Mme Ombeline BERNARD MANUSSET ALLANT - Absolument. On a la capacité d'aller plus loin. Le Premier ministre rappelait que 17 % du budget est attribué à l'éducation. La Tunisie est un exemple pour d'autres pays en termes d'éducation. On n'est donc pas au bout du process . Je pense toutefois qu'on ne fait pas suffisamment de communication ou de marketing, notamment par rapport au Maroc. Nous n'arrivons pas à nous mettre en valeur, alors qu'on a vraiment tout pour y arriver - et bien plus que les Marocains !

M. Arnaud FLEURY - Le « start-up Act » pourrait avoir une dimension forte. Il commence à être mis en avant et la Tunisie doit peut-être communiquer à ce sujet.

Vous avez dit vouloir faire de la recherche et délocaliser. Cela ne va peut-être pas faire plaisir à la France, mais ce serait bon pour la Tunisie...

Mme Ombeline BERNARD MANUSSET ALLANT - Ce serait bon pour les deux pays ! Cela donnerait surtout envie aux jeunes de rester dans le pays. Il ne s'agit pas seulement d'avantages fiscaux, mais aussi de créer de l'emploi dans le pays. Des idées, il y en a, et on sent l'énergie tous les jours sur le terrain, alors qu'on ne l'imagine pas forcément.

M. Arnaud FLEURY - Où en est la numérisation de l'économie tunisienne ?

Mme Ombeline BERNARD MANUSSET ALLANT - Le secteur des technologies de l'information et de la communication (TIC) représente aujourd'hui 11 % du PIB. C'est un secteur dynamique qui a beaucoup évolué. En 2017, on était à 7,2 %. Beaucoup de choses ont été mises en place en matière numérique. Il y aurait des choses à faire s'agissant de la dématérialisation. On n'y est pas encore, mais des décisions ont été prises pour aller en ce sens. C'est assez encourageant.

M. Arnaud FLEURY - Le baromètre affiche un certain optimisme, et on a l'impression que la croissance est bien consolidée pour les années à venir...

M. Foued LAKHOUA - Le tout dernier baromètre a fait apparaître des résultats très positifs. L'évolution est notable à tous les niveaux.

Pour ce qui est des dysfonctionnements de l'administration, l'Instance Supérieure de l'Investissement a pris en charge tous les problèmes afférents aux investisseurs et est en train de les traiter. Un délai maximal de 60 jours a été accordé pour que les administrations traitent les dossiers d'investissement.
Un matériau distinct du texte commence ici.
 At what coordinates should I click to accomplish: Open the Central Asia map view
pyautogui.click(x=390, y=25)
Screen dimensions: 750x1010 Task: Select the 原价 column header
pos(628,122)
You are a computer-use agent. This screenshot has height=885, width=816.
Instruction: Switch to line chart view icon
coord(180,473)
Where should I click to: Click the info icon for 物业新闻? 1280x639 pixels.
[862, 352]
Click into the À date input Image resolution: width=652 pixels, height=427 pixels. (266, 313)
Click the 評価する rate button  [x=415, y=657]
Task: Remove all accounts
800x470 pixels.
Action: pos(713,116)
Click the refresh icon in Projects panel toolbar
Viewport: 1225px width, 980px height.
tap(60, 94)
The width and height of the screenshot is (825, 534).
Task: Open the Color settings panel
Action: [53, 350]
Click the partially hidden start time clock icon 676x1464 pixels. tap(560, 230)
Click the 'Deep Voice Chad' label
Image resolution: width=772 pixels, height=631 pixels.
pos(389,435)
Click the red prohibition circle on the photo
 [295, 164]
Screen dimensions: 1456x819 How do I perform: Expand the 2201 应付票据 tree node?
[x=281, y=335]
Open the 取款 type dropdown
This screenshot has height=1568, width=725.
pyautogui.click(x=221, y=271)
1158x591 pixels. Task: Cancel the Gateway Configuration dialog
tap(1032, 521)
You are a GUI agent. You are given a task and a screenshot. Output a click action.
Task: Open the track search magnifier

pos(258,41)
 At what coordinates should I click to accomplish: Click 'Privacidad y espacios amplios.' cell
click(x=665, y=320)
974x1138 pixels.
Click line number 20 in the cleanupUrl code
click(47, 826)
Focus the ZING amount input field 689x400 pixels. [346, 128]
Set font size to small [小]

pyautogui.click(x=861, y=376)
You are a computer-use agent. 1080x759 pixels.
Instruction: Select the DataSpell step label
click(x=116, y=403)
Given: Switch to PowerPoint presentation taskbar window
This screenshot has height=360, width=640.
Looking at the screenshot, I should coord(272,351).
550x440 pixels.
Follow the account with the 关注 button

Tout silence de l'administration au-delà de ce délai équivaut à un consentement.

M. Arnaud FLEURY - Il est intéressant de constater que, globalement, la Tunisie reste dans le sillage du Maroc ou au même niveau pour les années à venir.

M. Stéphane COLLIAC - La croissance revient en effet. Il faut la consolider et passer l'étape du financement, majeure pour la pérenniser.